Collected data -
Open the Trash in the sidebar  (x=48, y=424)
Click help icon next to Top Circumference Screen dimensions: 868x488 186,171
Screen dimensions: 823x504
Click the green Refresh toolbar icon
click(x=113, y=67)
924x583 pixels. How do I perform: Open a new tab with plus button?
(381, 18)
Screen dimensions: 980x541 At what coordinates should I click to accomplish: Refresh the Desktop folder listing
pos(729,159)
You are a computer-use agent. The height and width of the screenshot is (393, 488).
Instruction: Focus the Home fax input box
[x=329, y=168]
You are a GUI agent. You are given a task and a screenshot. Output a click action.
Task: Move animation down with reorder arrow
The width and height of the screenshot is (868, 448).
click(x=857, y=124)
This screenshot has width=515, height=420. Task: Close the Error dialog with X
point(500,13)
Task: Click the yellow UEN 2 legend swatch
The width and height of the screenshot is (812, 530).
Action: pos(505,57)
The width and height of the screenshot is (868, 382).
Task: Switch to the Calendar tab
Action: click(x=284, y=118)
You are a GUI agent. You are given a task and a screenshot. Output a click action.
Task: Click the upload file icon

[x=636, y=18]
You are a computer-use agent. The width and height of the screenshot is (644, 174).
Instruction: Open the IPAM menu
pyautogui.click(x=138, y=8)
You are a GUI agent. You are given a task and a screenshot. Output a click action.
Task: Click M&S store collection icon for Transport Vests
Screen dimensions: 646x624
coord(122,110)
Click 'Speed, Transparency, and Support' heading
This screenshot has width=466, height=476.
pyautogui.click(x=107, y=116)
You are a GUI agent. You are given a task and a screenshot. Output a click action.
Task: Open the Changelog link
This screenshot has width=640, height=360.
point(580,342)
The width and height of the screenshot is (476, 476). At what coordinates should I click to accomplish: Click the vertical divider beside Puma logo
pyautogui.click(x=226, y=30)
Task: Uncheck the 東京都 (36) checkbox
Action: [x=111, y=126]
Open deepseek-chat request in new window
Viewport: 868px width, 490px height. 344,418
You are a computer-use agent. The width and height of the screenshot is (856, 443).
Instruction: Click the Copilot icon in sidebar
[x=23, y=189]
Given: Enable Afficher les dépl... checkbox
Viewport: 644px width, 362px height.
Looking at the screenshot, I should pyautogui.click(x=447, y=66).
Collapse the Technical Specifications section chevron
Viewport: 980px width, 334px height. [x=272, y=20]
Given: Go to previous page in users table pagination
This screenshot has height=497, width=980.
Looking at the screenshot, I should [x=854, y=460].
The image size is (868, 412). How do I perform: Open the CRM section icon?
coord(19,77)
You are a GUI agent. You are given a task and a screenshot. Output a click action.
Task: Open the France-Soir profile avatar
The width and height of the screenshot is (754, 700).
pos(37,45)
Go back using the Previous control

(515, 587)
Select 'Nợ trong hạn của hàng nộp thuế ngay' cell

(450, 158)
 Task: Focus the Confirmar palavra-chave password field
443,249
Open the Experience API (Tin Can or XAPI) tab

EXERCISE -
The response must contain every entry, each one identical to the original.

EXERCISE SOLUTION -
Open the Trash in the sidebar  (x=48, y=424)
Click help icon next to Top Circumference Screen dimensions: 868x488 186,171
Screen dimensions: 823x504
Click the green Refresh toolbar icon
click(x=113, y=67)
924x583 pixels. How do I perform: Open a new tab with plus button?
(381, 18)
Screen dimensions: 980x541 At what coordinates should I click to accomplish: Refresh the Desktop folder listing
pos(729,159)
You are a computer-use agent. The height and width of the screenshot is (393, 488).
Instruction: Focus the Home fax input box
[x=329, y=168]
You are a GUI agent. You are given a task and a screenshot. Output a click action.
Task: Move animation down with reorder arrow
The width and height of the screenshot is (868, 448).
click(x=857, y=124)
This screenshot has width=515, height=420. Task: Close the Error dialog with X
point(500,13)
Task: Click the yellow UEN 2 legend swatch
The width and height of the screenshot is (812, 530).
Action: pos(505,57)
The width and height of the screenshot is (868, 382).
Task: Switch to the Calendar tab
Action: click(x=284, y=118)
You are a GUI agent. You are given a task and a screenshot. Output a click action.
Task: Click the upload file icon

[x=636, y=18]
You are a computer-use agent. The width and height of the screenshot is (644, 174).
Instruction: Open the IPAM menu
pyautogui.click(x=138, y=8)
You are a GUI agent. You are given a task and a screenshot. Output a click action.
Task: Click M&S store collection icon for Transport Vests
Screen dimensions: 646x624
coord(122,110)
Click 'Speed, Transparency, and Support' heading
This screenshot has width=466, height=476.
pyautogui.click(x=107, y=116)
You are a GUI agent. You are given a task and a screenshot. Output a click action.
Task: Open the Changelog link
This screenshot has width=640, height=360.
point(580,342)
The width and height of the screenshot is (476, 476). At what coordinates should I click to accomplish: Click the vertical divider beside Puma logo
pyautogui.click(x=226, y=30)
Task: Uncheck the 東京都 (36) checkbox
Action: [x=111, y=126]
Open deepseek-chat request in new window
Viewport: 868px width, 490px height. 344,418
You are a computer-use agent. The width and height of the screenshot is (856, 443).
Instruction: Click the Copilot icon in sidebar
[x=23, y=189]
Given: Enable Afficher les dépl... checkbox
Viewport: 644px width, 362px height.
Looking at the screenshot, I should pyautogui.click(x=447, y=66).
Collapse the Technical Specifications section chevron
Viewport: 980px width, 334px height. [x=272, y=20]
Given: Go to previous page in users table pagination
This screenshot has height=497, width=980.
Looking at the screenshot, I should [x=854, y=460].
The image size is (868, 412). How do I perform: Open the CRM section icon?
coord(19,77)
You are a GUI agent. You are given a task and a screenshot. Output a click action.
Task: Open the France-Soir profile avatar
The width and height of the screenshot is (754, 700).
pos(37,45)
Go back using the Previous control

(515, 587)
Select 'Nợ trong hạn của hàng nộp thuế ngay' cell

(450, 158)
 Task: Focus the Confirmar palavra-chave password field
443,249
Open the Experience API (Tin Can or XAPI) tab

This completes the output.